## Problem to solve
Exact copies of the lines below are the goal; any images in them are dropped.

## Entries provided
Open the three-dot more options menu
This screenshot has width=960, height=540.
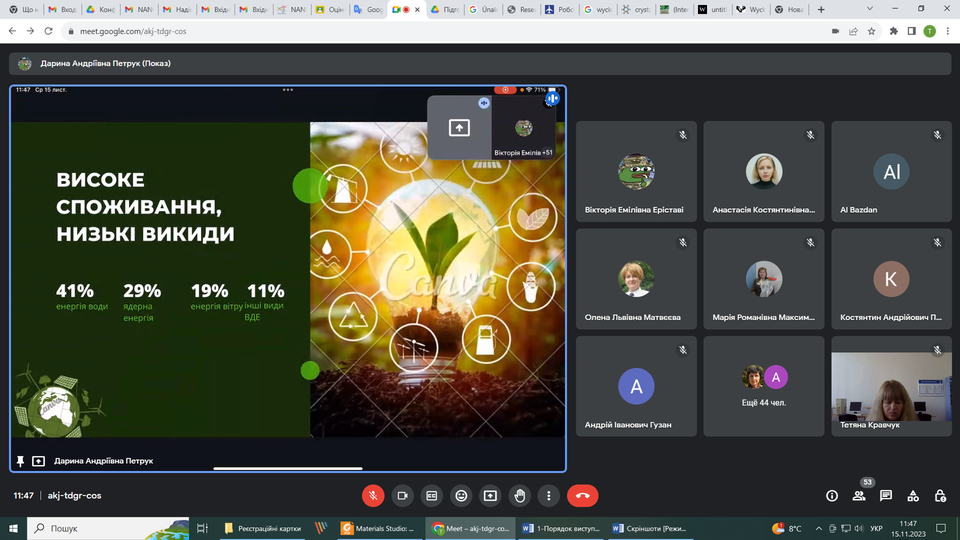548,495
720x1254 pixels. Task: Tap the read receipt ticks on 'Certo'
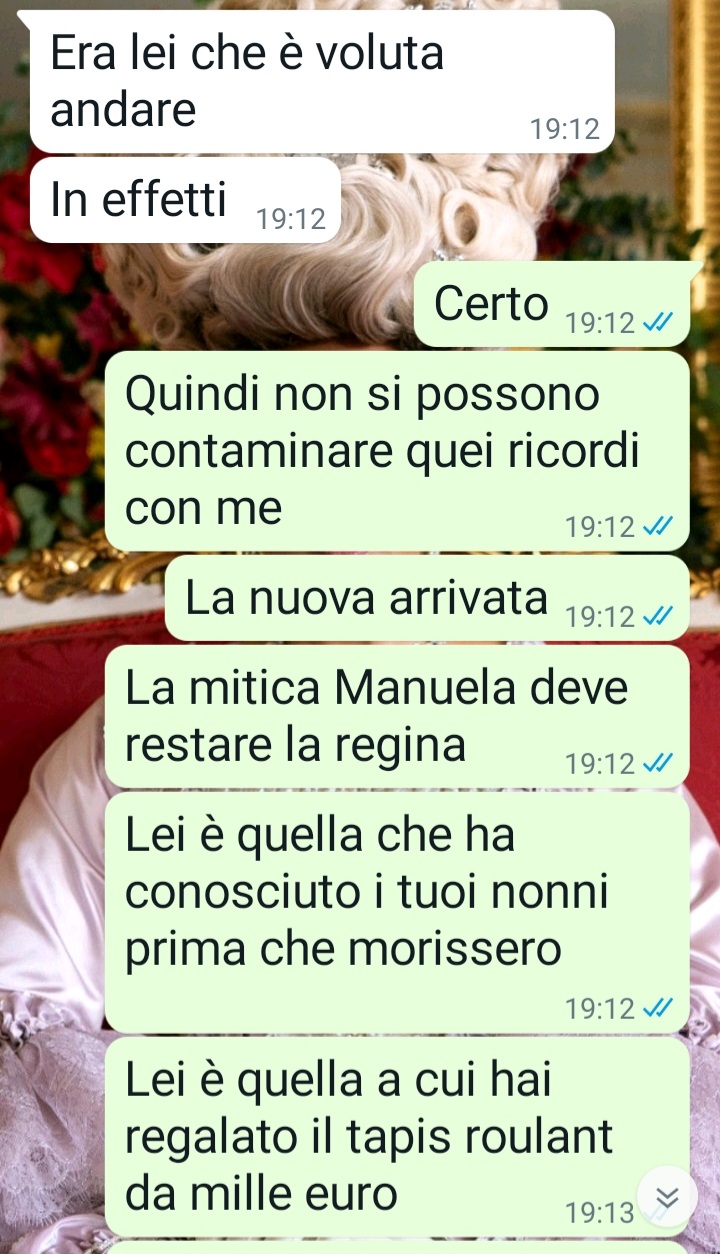click(x=660, y=324)
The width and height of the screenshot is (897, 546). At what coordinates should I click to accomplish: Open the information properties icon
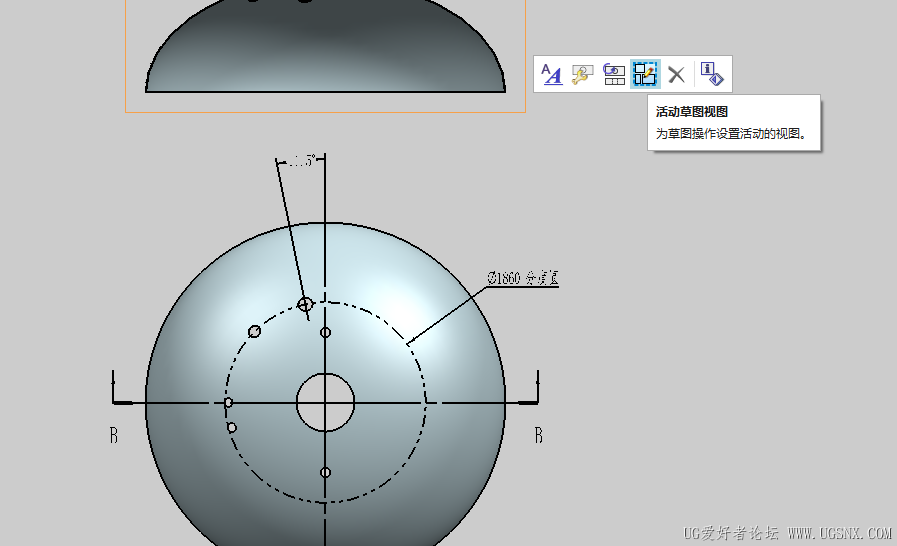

## Task response
Open the three-dot more options menu
This screenshot has width=960, height=540.
548,495
720x1254 pixels. Task: Tap the read receipt ticks on 'Certo'
click(x=660, y=324)
The width and height of the screenshot is (897, 546). At what coordinates should I click to accomplish: Open the information properties icon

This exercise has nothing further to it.